We did a lot of research and finally decided on Dell SonicWALL because the appliance offered the most flexibility, the best set of features and the easiest interface. Our choice was the E-Class Network Security Appliance (NSA) E5500 Next-Generation Firewall. It features application intelligence and control and can help us analyze and regulate thousands of unique applications, whether encrypted or not. In parallel, we installed the Aventail SRA EX6000, which gave MDOC a full-featured, thin-client “in-office” connectivity for up to 250 concurrent users from a single appliance.
I didn’t want to depend on just one box, so I deployed dual firewalls in high-availability mode to ensure that systems crucial to public safety would remain operational at all times and protect our data.
Then, as if on cue, right after we deployed the NSA E5500 and SRA EX6000, we had an attack. The Dell SonicWALL firewalls blocked it. We ran the report and realized that we were on the right track.
Everything became much simpler once these appliances were installed. For example, if someone was having an issue with running or accessing files or data, we could input the user’s address, scan the logs and see if the issue was at the firewall level. If so, we could view the traffic from the machine and drill down to discover the problem.
Ensuring Remote and Mobile Security
On a day-to-day basis, we have about 200 people in the field who need remote access. Our Aventail SRA EX6000 allows employees such as parole officers to conveniently and securely access parolee records. Similarly, our staff and officers can access email and MDOC resources from remote locations.
This solution has increased staff productivity and reduced costs for the department because administrative users have anywhere/anytime access to all the resources they need, and IT has secure, controllable access.
As we installed our new firewalls, we knew we needed BYOD policies that would help keep our sensitive mission-critical resources secure and easy for IT to control. Therefore, we implemented several new policies that allow only certain employees to bring their own devices. In our case, that applies to high-level executives, employees in the field (such as parole officers) and our investigators, who track down escaped prisoners.
We also developed a use agreement.
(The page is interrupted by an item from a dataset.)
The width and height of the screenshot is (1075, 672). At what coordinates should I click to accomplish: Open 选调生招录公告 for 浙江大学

Under that policy, people visiting the prisons or jail facilities may not bring in their own devices. If they do, we have to confiscate and possibly wipe them.
Our business is to keep inmates secured and guards secure. To achieve this goal, data security cannot be an afterthought: It is truly mission-critical when people’s lives and property are at a very real risk.
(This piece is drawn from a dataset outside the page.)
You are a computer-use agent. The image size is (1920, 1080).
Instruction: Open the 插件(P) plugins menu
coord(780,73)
Ultimately, Dell SonicWALL firewalls gave us the ability to get the full picture of all our network traffic. Now we can go in and monitor the application layer—which we couldn’t do before—and have granular control. It all comes down to us knowing, rather than hoping, that the MDOC network, including the records all of its employees and inmates, is secure.
And one more thing: Since installing these products, we have achieved a 100 percent reduction in attack penetration.
Jerry Horton is the network systems manager for the Mississippi Department of Corrections.